Torture in India: Morality of Torture and Rights of Prisoners in India

Atika Singh Rawal
Law College Dehradun, Uttaranchal University

Volume III, Issue III, 2020

Torture as an act is not just limited to the dictatorships but also personnel in the world’s largest democracies also use torture as a weapon and use multiple methods of torture against the arrested, the suspected and the prisoners as well.

Though torture is an International crime yet countries around the world yet use it in the war against terrorism. This paper discusses the morality of torture in light of the ticking bomb problem. Whether torture is justified in some circumstances where there is a question of the greater good.

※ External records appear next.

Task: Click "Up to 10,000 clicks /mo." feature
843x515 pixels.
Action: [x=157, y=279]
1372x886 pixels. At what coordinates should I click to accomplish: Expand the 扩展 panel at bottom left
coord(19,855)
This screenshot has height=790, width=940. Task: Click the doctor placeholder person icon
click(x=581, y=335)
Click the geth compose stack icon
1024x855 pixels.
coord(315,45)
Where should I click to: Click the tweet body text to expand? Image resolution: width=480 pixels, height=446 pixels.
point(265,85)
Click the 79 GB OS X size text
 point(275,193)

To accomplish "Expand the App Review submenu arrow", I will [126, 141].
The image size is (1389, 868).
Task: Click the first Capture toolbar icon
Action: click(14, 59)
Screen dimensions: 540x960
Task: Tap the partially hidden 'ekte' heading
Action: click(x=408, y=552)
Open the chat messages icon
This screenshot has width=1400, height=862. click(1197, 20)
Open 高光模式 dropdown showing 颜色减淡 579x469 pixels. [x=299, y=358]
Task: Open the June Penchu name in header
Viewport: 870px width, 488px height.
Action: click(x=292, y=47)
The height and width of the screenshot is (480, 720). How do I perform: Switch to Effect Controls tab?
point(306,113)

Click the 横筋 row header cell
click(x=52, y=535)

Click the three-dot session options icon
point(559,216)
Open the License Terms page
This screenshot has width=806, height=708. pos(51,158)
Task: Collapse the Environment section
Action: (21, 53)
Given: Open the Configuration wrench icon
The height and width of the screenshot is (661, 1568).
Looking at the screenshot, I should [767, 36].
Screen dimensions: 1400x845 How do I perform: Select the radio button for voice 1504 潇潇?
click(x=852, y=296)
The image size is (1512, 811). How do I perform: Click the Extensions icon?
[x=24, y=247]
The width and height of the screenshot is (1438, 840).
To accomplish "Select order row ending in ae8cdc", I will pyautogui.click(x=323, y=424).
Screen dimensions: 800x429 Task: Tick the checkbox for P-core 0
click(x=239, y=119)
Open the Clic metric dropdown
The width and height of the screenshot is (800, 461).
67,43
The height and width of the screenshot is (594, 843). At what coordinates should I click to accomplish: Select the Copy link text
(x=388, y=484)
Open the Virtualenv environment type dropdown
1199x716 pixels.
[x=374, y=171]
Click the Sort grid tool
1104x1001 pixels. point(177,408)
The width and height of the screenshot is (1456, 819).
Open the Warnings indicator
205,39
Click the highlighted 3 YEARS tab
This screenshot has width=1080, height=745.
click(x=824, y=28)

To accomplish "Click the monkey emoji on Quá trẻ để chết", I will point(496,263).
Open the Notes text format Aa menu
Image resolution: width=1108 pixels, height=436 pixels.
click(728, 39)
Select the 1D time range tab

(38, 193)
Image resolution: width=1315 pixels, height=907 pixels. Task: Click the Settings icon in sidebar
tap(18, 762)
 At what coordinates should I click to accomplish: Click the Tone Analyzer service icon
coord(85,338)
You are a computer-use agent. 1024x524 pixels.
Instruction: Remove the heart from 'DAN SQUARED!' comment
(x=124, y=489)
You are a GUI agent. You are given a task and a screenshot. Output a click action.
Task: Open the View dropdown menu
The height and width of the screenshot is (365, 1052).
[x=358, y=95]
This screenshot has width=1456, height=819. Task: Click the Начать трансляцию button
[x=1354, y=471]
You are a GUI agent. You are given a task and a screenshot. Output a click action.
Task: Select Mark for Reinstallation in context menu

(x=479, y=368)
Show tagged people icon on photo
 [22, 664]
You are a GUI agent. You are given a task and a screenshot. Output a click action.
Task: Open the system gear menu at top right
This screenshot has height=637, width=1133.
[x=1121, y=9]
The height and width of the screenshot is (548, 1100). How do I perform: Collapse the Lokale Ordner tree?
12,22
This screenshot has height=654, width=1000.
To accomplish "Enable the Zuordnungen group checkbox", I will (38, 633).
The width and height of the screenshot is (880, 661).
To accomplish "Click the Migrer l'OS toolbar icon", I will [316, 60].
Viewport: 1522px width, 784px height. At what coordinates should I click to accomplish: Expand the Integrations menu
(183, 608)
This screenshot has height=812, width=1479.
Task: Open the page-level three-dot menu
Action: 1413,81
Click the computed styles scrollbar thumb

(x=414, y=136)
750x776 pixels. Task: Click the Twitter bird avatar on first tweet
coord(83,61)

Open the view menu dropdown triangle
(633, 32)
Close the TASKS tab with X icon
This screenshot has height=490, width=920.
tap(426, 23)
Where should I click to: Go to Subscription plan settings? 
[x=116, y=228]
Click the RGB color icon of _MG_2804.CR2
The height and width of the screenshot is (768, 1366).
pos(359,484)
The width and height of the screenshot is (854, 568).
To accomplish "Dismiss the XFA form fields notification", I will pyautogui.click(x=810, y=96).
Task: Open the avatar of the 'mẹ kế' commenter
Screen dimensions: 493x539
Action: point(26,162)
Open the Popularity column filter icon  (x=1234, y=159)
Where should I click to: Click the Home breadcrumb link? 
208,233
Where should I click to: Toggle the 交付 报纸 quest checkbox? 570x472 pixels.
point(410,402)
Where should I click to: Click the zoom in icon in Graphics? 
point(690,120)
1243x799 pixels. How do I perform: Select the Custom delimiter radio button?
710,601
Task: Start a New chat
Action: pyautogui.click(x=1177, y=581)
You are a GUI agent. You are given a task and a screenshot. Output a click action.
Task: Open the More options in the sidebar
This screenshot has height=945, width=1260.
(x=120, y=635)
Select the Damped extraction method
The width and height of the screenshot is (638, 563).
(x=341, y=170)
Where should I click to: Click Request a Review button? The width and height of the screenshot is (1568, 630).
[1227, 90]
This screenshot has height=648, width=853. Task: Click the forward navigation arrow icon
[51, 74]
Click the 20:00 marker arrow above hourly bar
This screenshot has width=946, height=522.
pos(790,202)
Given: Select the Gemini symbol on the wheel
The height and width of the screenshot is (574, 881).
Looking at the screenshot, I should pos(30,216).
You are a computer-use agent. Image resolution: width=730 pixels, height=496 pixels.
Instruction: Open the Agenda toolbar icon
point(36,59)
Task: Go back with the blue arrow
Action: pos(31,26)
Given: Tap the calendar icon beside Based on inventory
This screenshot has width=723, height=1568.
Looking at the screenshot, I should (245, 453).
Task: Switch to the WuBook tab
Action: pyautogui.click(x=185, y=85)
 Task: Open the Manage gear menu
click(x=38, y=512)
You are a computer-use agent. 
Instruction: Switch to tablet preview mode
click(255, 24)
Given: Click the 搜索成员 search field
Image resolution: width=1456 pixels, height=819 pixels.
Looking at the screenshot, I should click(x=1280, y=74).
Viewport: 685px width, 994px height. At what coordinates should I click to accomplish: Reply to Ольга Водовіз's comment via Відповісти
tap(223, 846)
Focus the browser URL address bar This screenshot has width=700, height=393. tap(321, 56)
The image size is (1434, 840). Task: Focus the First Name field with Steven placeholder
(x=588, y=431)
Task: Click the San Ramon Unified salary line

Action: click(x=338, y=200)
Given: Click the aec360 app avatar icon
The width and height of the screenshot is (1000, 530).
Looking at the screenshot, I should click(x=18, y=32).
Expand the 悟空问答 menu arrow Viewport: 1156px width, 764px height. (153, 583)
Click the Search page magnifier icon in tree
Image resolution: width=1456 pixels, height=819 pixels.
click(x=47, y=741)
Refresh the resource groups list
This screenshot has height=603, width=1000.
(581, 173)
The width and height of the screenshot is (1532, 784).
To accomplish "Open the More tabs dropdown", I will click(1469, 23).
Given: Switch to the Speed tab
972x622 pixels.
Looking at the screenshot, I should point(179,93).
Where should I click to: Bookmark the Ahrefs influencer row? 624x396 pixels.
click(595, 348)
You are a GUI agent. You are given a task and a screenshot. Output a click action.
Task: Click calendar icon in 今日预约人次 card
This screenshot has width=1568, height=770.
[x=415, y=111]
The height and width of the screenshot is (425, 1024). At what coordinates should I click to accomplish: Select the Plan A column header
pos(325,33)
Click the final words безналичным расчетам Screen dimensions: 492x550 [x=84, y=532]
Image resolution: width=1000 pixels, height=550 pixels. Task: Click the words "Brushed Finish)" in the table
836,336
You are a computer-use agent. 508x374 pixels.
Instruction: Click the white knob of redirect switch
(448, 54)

This paper further delves into how India as the largest democracy in the world with multiple laws and judgments with regards to protecting the rights of the arrested the prisoners has failed to protect their basic human rights and how custodial torture has become a disease in India. It also discusses the problems with the Anti-torture bill that is still pending in the Parliament since 2010. It also discusses the various recommendations of various police commissions as well as the National Human Rights Commission. To sum up it to:-

  1. Discuss the morality of torture.
  2. Discuss the International Jurisprudence with regard to torture specifically under the UNCAT, the ECHR and ICCPR
  3. Discuss the Laws in India protecting the rights of the arrested,
  4. Discuss the jurisprudence leading up to the Anti torture bill that was introduced in the Parliament in 2010
  5. Analyse the various judgments of the Hon’ble Supreme Court of India
  6. Discuss the rights of women prisoners in India.